____ DATA FOR ANALYSIS

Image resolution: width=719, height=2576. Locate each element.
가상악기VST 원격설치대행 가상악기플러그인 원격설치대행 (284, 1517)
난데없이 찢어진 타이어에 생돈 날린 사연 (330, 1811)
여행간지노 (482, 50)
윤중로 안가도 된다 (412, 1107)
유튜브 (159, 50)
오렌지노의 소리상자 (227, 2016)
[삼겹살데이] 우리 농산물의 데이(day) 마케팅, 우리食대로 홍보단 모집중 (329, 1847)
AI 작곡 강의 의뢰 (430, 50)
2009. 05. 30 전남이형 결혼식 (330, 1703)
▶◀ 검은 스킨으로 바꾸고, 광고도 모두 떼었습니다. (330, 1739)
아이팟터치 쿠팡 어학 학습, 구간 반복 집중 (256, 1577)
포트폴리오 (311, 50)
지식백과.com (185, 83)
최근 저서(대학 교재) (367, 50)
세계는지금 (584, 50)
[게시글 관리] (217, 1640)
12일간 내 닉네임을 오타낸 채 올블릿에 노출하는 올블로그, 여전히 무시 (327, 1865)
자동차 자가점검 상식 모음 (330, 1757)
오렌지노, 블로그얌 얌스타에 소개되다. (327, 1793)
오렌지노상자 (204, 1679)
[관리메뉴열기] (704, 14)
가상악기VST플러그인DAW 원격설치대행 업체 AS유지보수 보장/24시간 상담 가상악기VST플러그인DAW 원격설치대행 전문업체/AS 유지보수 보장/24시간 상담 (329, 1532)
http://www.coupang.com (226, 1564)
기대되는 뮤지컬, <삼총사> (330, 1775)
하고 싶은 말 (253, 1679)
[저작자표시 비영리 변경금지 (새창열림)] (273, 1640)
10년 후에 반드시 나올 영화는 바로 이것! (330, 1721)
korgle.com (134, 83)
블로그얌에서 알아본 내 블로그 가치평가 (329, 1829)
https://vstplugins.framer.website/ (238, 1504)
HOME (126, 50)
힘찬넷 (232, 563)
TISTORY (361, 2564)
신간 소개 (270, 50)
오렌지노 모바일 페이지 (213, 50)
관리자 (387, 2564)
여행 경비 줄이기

________

### TASK BRIEF:
The line with "korgle.com (134, 83)" and every line after it up to the end of the entries: output those exactly, and only those.

### YOUR SOLUTION:
korgle.com (134, 83)
블로그얌에서 알아본 내 블로그 가치평가 (329, 1829)
https://vstplugins.framer.website/ (238, 1504)
HOME (126, 50)
힘찬넷 (232, 563)
TISTORY (361, 2564)
신간 소개 (270, 50)
오렌지노 모바일 페이지 (213, 50)
관리자 (387, 2564)
여행 경비 줄이기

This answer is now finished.